A: Not an answer, but an approach: Fix a $k$ and let $K := \lceil \frac{k}{e} \rceil$. Suppose $\left\{ \frac{k}{e} \right\} \ge \frac12$. We want to show that
\begin{align*}
\left(\frac{k}{\lfloor \frac ke \rfloor}\right)^{\lfloor \frac ke \rfloor} \le \left(\frac{k}{\lceil \frac ke \rceil}\right)^{\lceil \frac ke \rceil}
\end{align*}
Basic transformations (and the fact that $K = \lceil \frac ke \rceil = \lfloor \frac ke \rfloor + 1$) yield the equivalent inequality
\begin{align*}
K^K \le k \cdot (K - 1)^{K - 1}
\end{align*}
Now our assumption $\left\{ \frac{k}{e} \right\} \ge \frac12$ means $\frac ke \ge \lfloor \frac ke \rfloor + \frac 12 = K - \frac 12$. Hence
\begin{align*}
k \cdot (K - 1)^{K - 1} \ge e \cdot \left(K - \frac12\right) \cdot (K - 1)^{K - 1}
\end{align*}
Plugging this in above and transforming, we see that it is sufficient to show that
\begin{align*}
\left(\frac{K}{K-1}\right)^K \le e \cdot \frac{K - \frac12}{K - 1}
\end{align*}
Taking the reciprocal and multiplying by $e$, we get the equivalent inequality
\begin{align*}
\left(1 - \frac1K\right)^K \cdot e \ge \frac{K - 2}{K - 1}
\end{align*}
Both sides converge to $1$ as $K \to \infty$ (here the role of the constant $e$ becomes apparent).

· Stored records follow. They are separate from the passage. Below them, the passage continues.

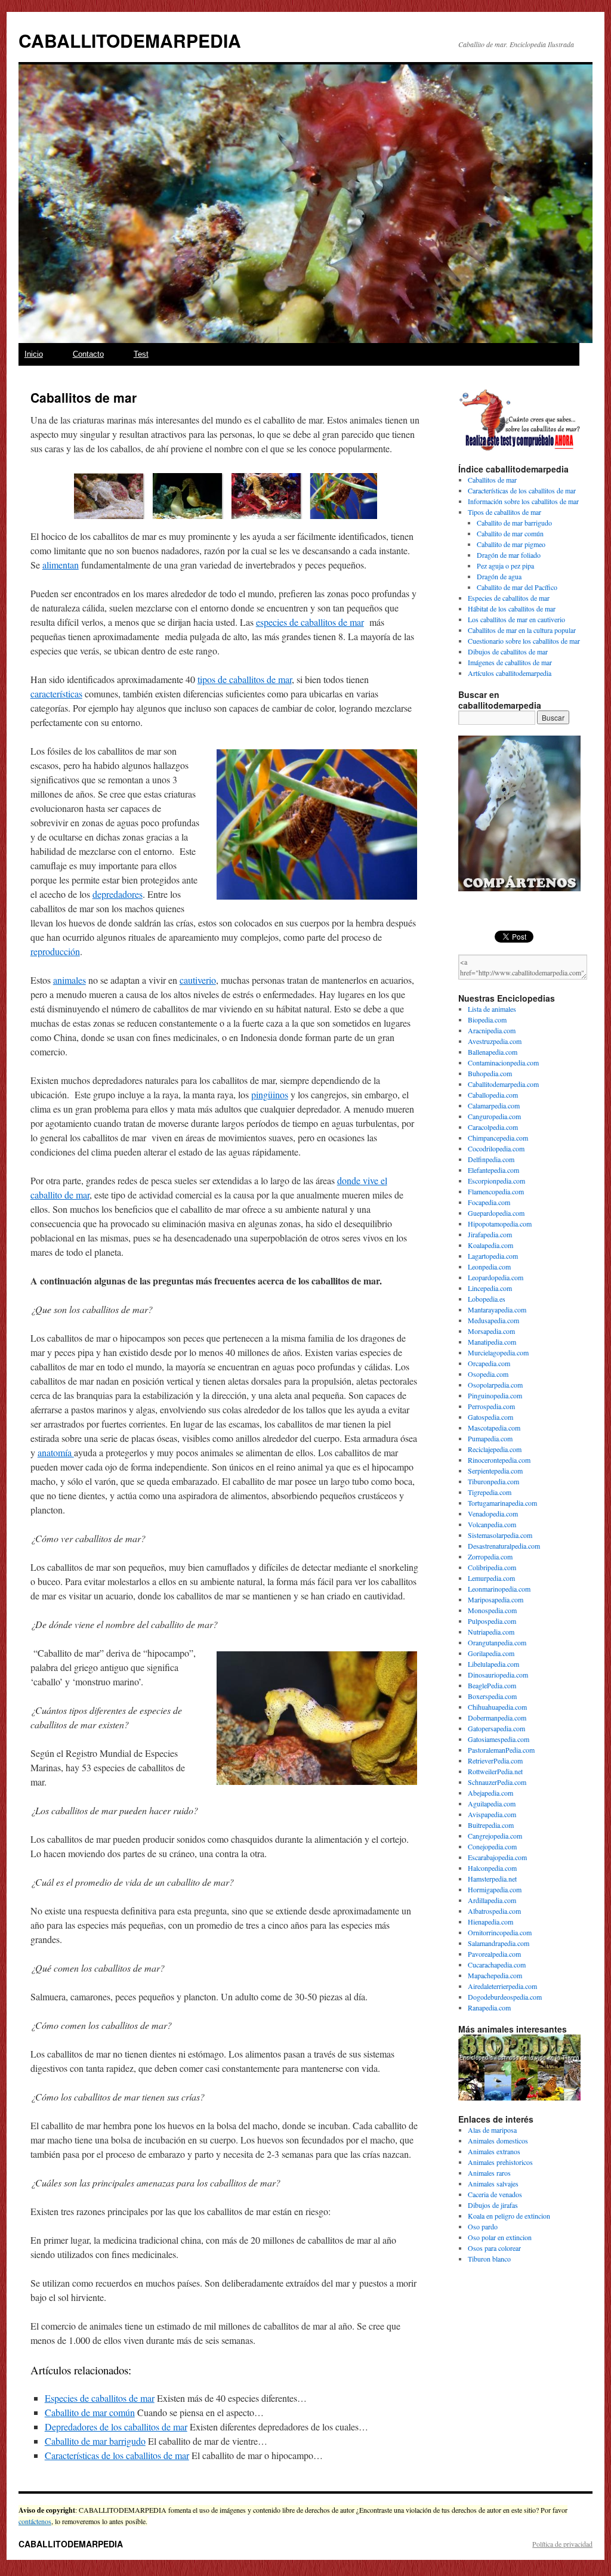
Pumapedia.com (490, 1438)
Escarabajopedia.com (497, 1857)
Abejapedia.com (490, 1792)
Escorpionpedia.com (496, 1180)
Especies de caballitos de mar (100, 2398)
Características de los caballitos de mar (117, 2455)
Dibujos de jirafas (493, 2205)
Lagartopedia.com (493, 1256)
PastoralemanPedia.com (501, 1750)
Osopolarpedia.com (495, 1384)
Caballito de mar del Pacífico (517, 587)
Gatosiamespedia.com (498, 1739)
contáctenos (34, 2521)
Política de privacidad (562, 2544)
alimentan (60, 564)
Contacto (88, 354)
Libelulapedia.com (493, 1664)
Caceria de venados (495, 2194)
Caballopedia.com (493, 1094)
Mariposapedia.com (495, 1599)
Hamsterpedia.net (492, 1878)
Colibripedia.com (492, 1567)
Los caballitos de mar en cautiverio (516, 619)
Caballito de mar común (90, 2412)
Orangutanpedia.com (497, 1642)
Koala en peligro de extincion (509, 2215)
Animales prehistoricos (500, 2162)
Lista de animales (492, 1009)
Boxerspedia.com (492, 1696)
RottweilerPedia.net (495, 1771)
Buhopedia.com (490, 1073)
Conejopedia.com (492, 1846)
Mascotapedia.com (494, 1427)
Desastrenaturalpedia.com (504, 1545)
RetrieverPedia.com (495, 1760)
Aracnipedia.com (492, 1030)
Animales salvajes (493, 2183)
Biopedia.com (487, 1019)
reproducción (55, 951)
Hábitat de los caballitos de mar (512, 608)
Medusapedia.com (493, 1320)
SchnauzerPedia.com (497, 1782)
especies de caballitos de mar (310, 622)
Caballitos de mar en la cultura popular (522, 630)
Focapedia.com (489, 1202)
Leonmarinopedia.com (499, 1588)
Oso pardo (483, 2226)
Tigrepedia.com (489, 1492)
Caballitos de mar (492, 479)
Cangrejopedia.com (495, 1835)
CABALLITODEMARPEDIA (129, 40)
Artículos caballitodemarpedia (509, 673)
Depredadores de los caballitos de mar (116, 2426)
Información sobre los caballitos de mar (523, 501)
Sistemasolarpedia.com (500, 1535)
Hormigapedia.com (494, 1889)
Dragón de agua (499, 576)
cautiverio (198, 980)
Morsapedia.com (491, 1331)
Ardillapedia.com (492, 1900)
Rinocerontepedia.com (499, 1460)
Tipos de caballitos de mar (504, 512)
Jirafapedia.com (490, 1234)
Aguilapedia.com (492, 1803)
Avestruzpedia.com (494, 1041)
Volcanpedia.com (492, 1524)
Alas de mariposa (492, 2130)
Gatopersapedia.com (496, 1728)
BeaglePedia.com (492, 1685)
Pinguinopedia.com (495, 1395)
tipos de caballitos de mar (245, 679)
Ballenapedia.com (492, 1052)
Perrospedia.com (491, 1406)
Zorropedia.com (490, 1556)
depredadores (117, 894)
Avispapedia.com (492, 1814)
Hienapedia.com (490, 1921)
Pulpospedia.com (492, 1621)
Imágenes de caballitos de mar (510, 662)
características (56, 693)
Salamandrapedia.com (498, 1943)
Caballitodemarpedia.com (503, 1084)
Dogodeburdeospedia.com (505, 1997)
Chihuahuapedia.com (497, 1707)
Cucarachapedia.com (497, 1964)
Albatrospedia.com (494, 1911)
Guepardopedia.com (496, 1213)
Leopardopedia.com (495, 1277)
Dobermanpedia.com (497, 1717)
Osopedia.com (488, 1374)
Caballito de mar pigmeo (511, 544)
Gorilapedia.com (491, 1653)
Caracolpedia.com (493, 1127)
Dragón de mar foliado (509, 555)
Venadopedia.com (493, 1513)
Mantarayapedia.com (497, 1309)
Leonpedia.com (489, 1266)
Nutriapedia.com (491, 1631)
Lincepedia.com (490, 1288)
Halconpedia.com (492, 1868)
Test (141, 354)
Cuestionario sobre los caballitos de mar (524, 640)
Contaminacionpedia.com (503, 1062)
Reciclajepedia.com (494, 1449)
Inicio (33, 354)
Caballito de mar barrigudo (95, 2441)
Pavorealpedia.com (494, 1954)
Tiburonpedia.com (493, 1481)
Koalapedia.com (490, 1245)
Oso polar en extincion (500, 2237)
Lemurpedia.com (491, 1578)
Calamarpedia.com (494, 1105)
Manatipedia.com (492, 1341)
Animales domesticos (498, 2140)
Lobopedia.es (486, 1299)
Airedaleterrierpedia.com (502, 1986)
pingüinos (269, 1094)
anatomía (56, 1452)
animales (69, 980)
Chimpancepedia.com (498, 1137)
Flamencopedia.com (496, 1191)
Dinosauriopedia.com (498, 1674)
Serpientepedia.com (495, 1470)
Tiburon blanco (489, 2258)
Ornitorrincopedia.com (500, 1932)
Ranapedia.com (489, 2007)
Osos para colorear (494, 2248)
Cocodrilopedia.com (496, 1148)
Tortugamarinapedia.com (502, 1503)
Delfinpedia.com (491, 1159)
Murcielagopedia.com (498, 1352)
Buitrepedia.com (491, 1825)
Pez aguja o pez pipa (505, 565)
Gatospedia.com (490, 1417)
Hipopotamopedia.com (500, 1223)
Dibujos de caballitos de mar (508, 651)
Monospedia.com (492, 1610)
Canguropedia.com (494, 1116)
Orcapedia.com (489, 1363)
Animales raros (489, 2172)
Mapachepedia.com (495, 1975)
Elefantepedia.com (493, 1170)
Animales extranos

If we want to prove the other case, i. e., $\left\{ \frac ke \right\} < \frac12$, we analogously arrive at
\begin{align*}
\left(1 - \frac1K\right)^K \cdot e < \frac{K - 2}{K - 1}
\end{align*}
I could not proceed from here since I don't know enough about the convergence of $(1+\frac xn)^n$. I am not even sure whether this helps at all, but I wanted to post it since it explains where the $e$ comes from.